- **Dataset entries**

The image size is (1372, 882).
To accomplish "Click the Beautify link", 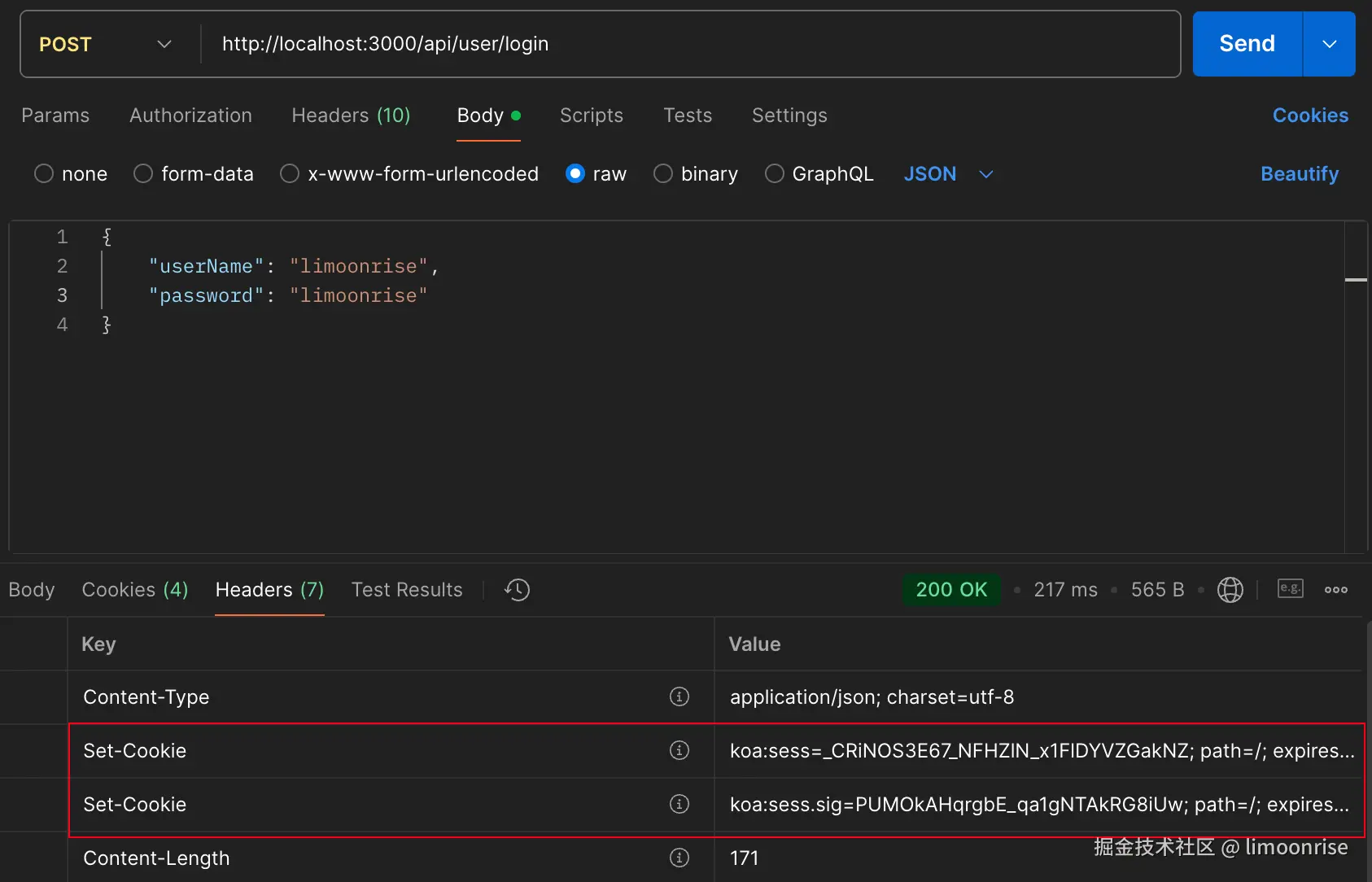I will click(x=1299, y=174).
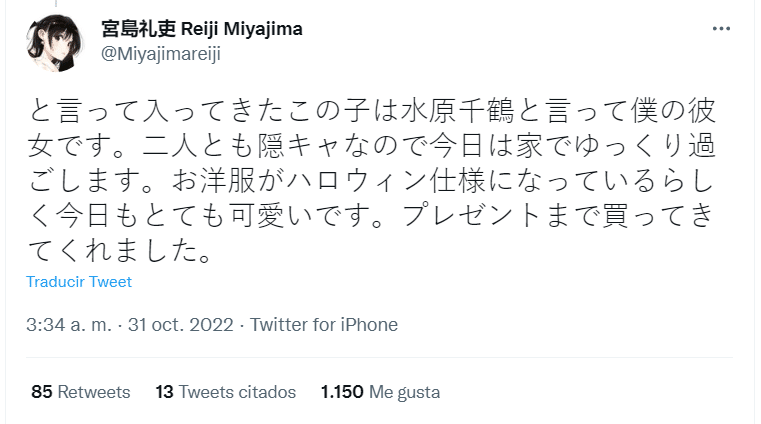Open the 13 Tweets citados list
Image resolution: width=761 pixels, height=424 pixels.
[226, 392]
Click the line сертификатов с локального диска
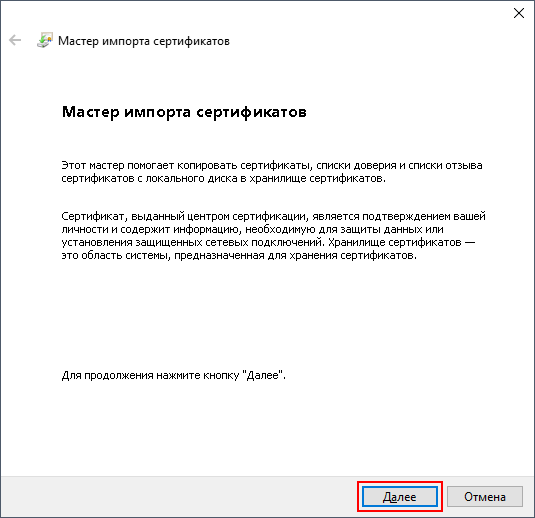 223,178
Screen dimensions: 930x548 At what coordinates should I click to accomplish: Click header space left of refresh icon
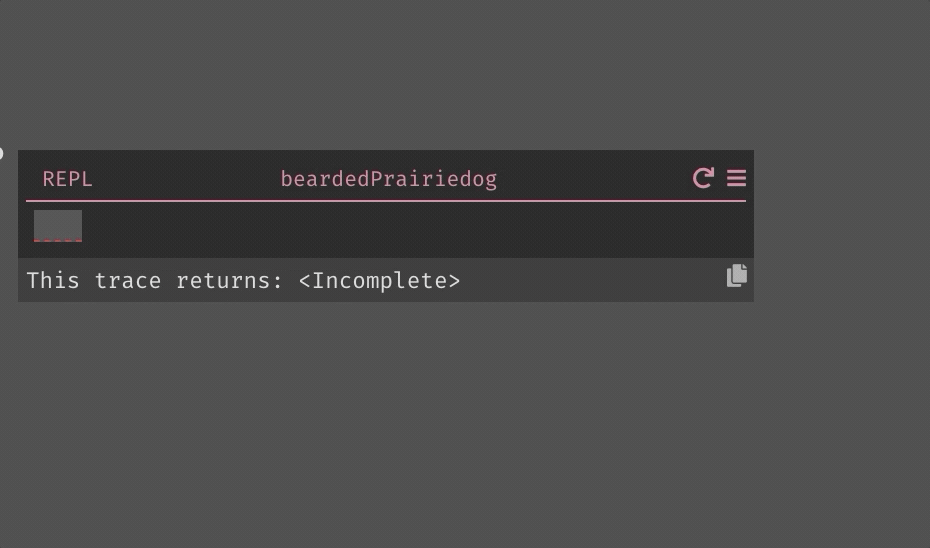pyautogui.click(x=593, y=179)
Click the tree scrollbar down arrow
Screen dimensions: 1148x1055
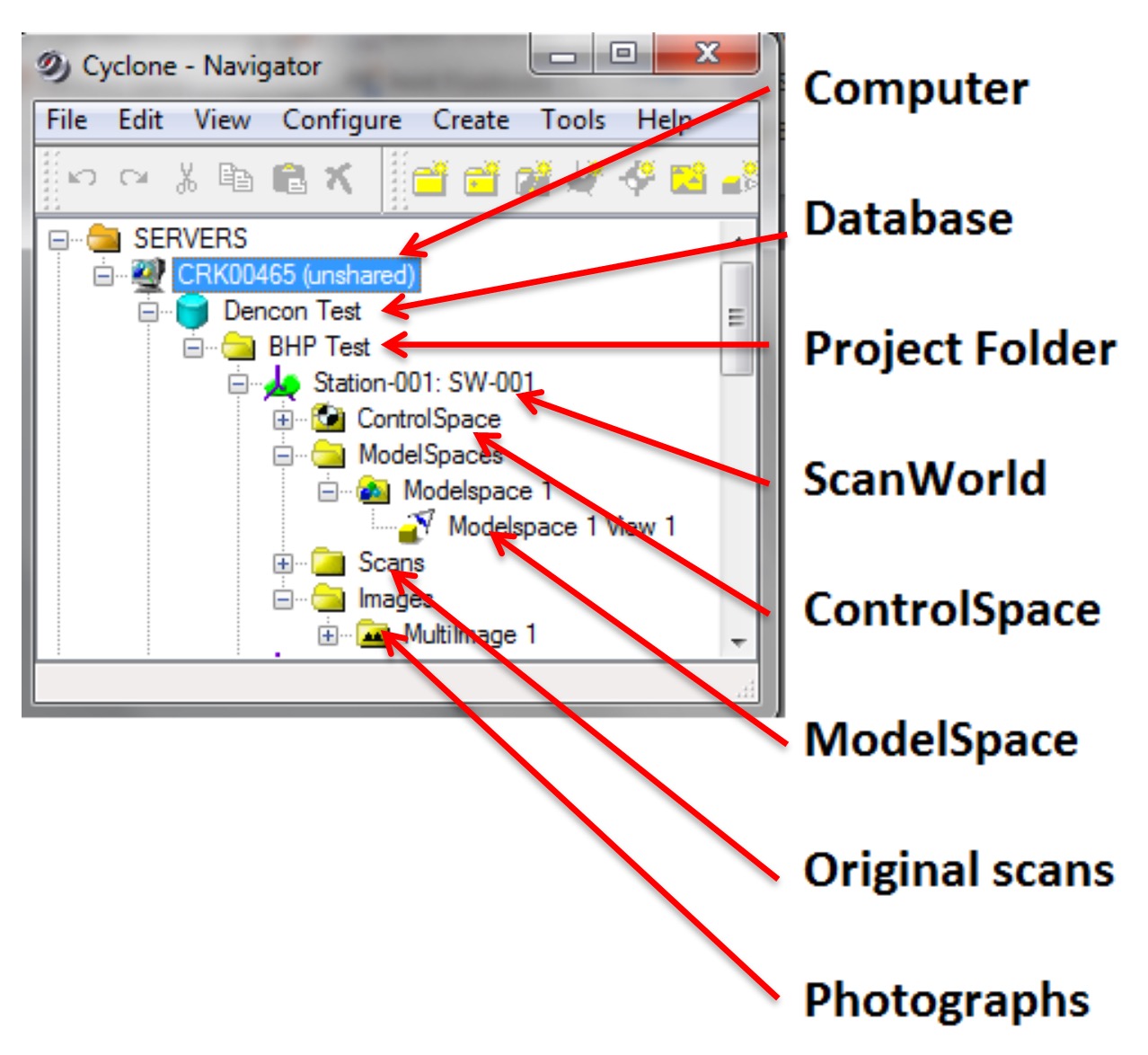tap(738, 642)
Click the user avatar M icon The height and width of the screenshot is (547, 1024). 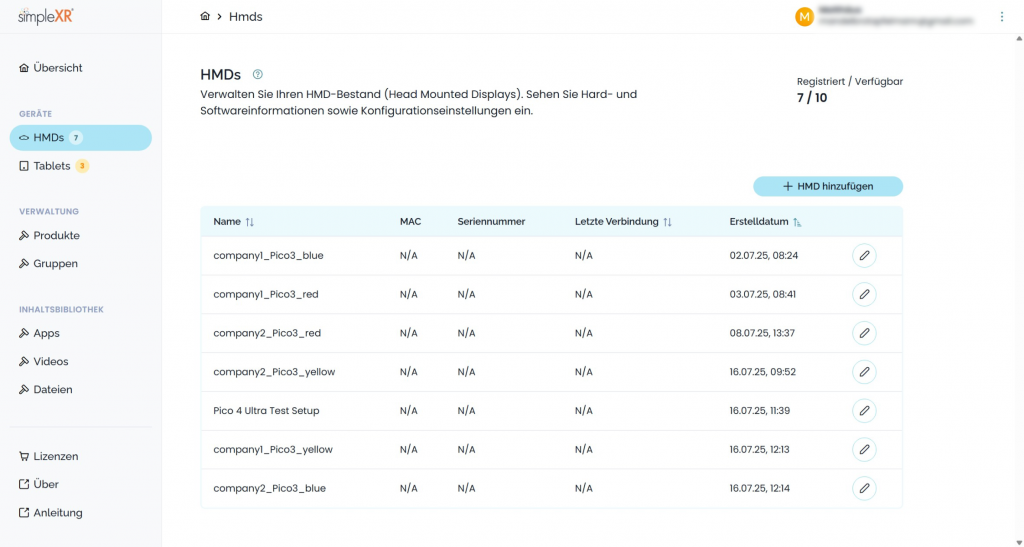click(804, 17)
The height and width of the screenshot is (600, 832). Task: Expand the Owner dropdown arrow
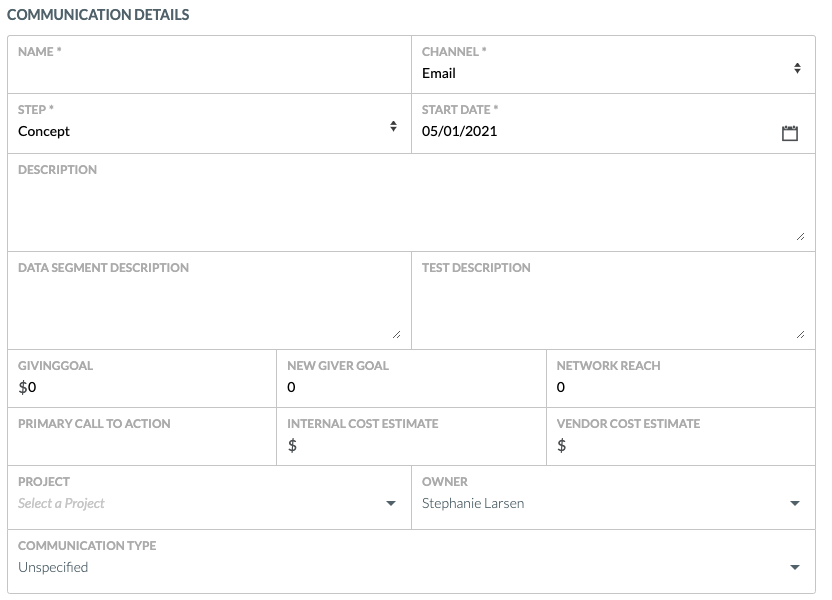click(795, 503)
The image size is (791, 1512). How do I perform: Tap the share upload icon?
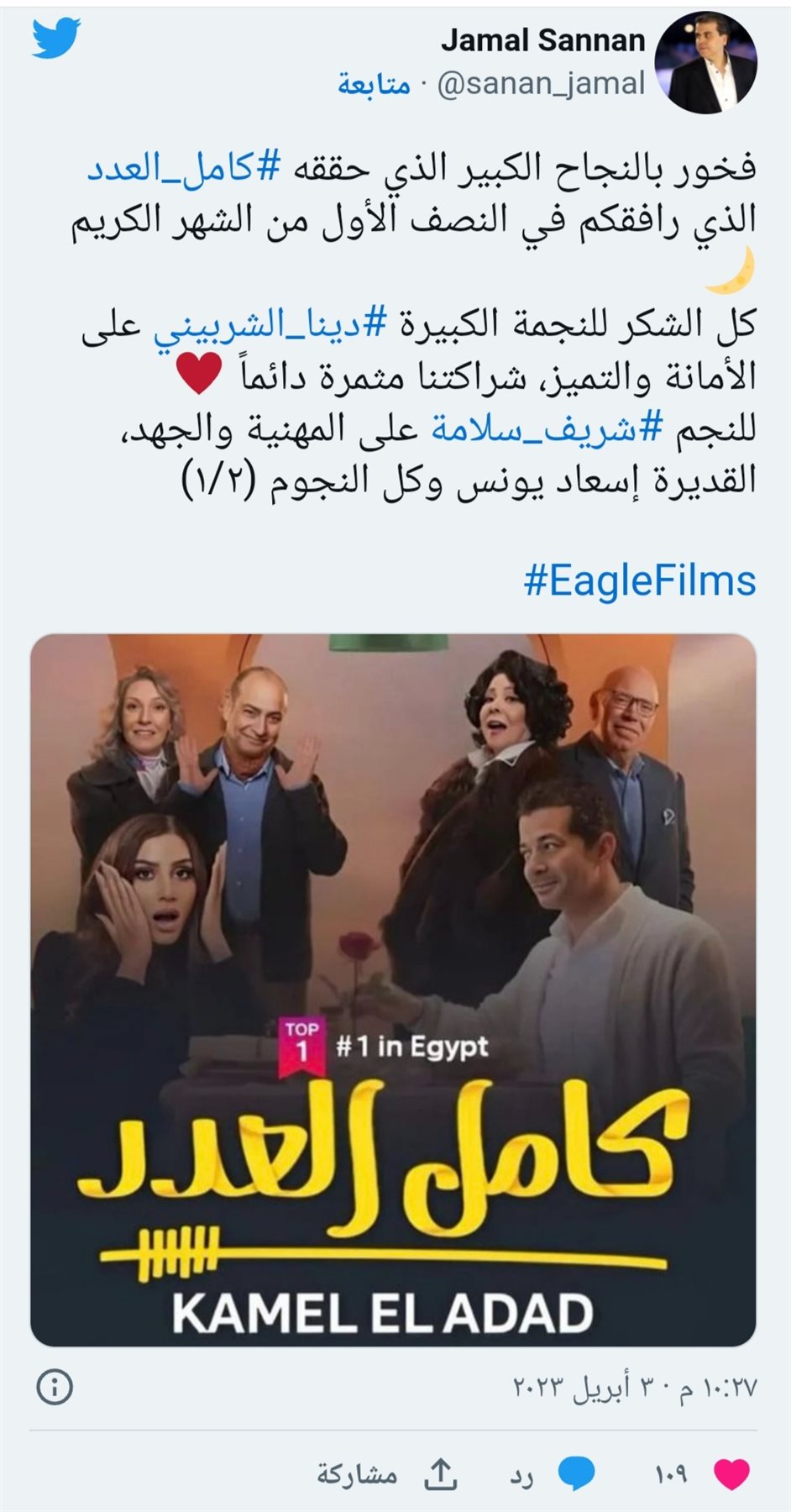[x=442, y=1473]
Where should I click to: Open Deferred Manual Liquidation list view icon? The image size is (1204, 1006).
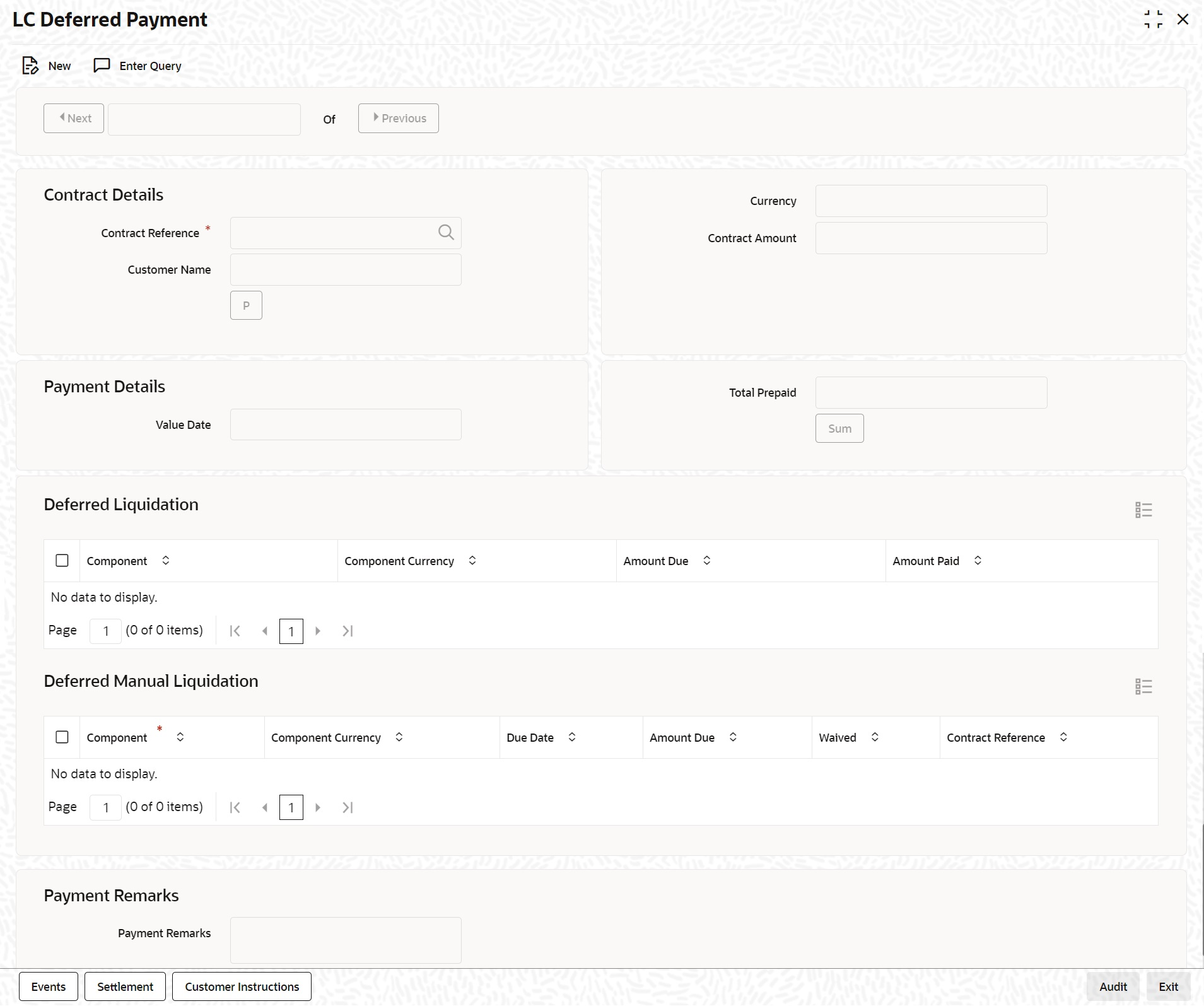(1143, 686)
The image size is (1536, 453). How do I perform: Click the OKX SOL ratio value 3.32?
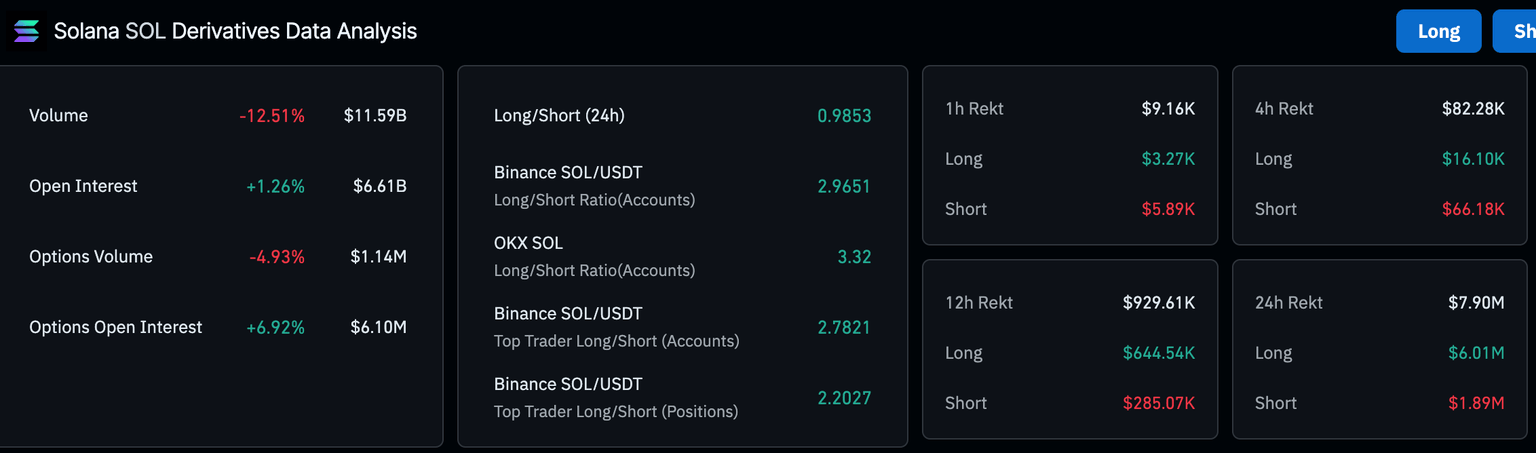tap(854, 257)
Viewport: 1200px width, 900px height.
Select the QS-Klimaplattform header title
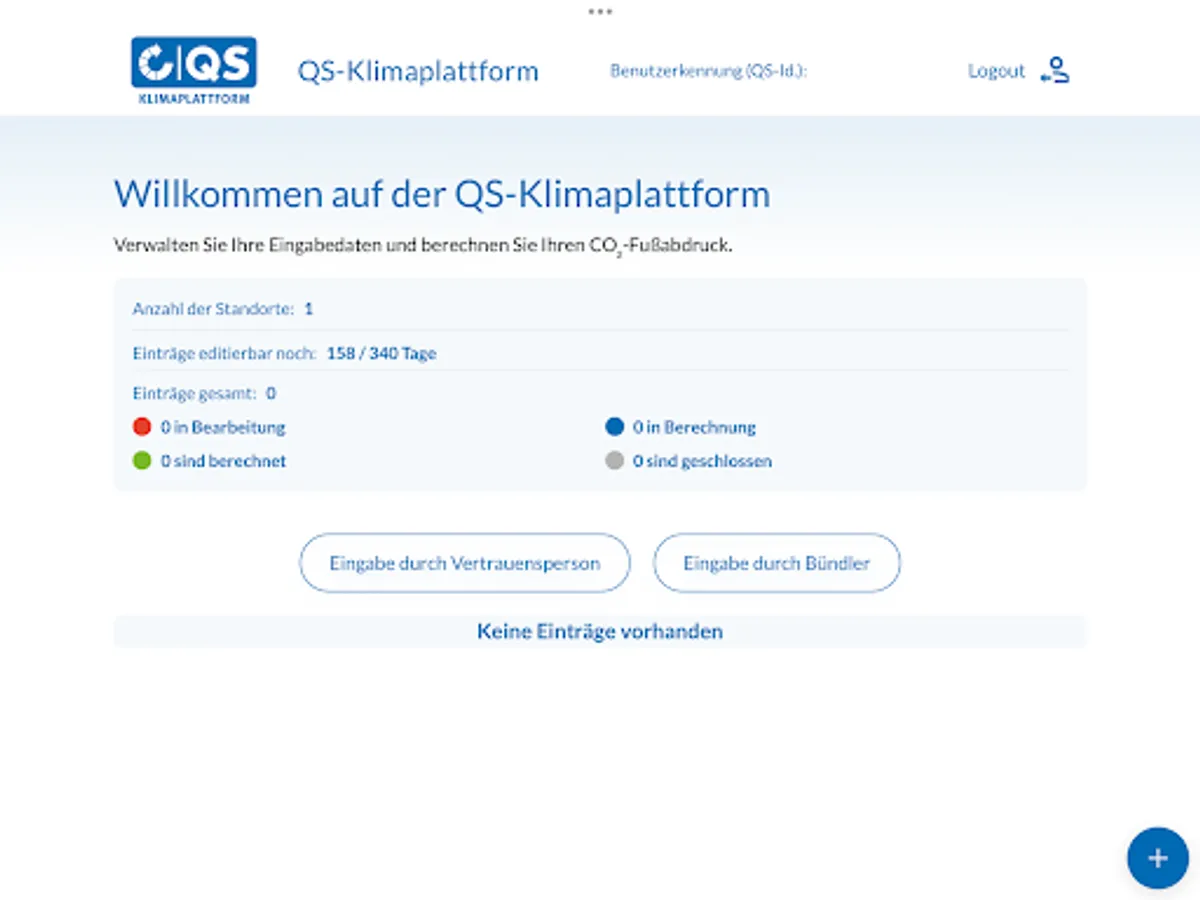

- **Work to complete**
Find the line containing "The height and width of the screenshot is (600, 832)." and copy it and each line after it through the end of the material, exactly, with no pictures.

- **Exercise response**
The height and width of the screenshot is (600, 832). Task: Expand the Owner dropdown arrow
click(795, 503)
The image size is (791, 1512). How do I perform: Tap the share upload icon?
[x=442, y=1473]
Where should I click to: Open Deferred Manual Liquidation list view icon? The image size is (1204, 1006).
(1143, 686)
The image size is (1536, 453). How do I perform: Click the OKX SOL ratio value 3.32?
tap(854, 257)
Viewport: 1200px width, 900px height.
Select the QS-Klimaplattform header title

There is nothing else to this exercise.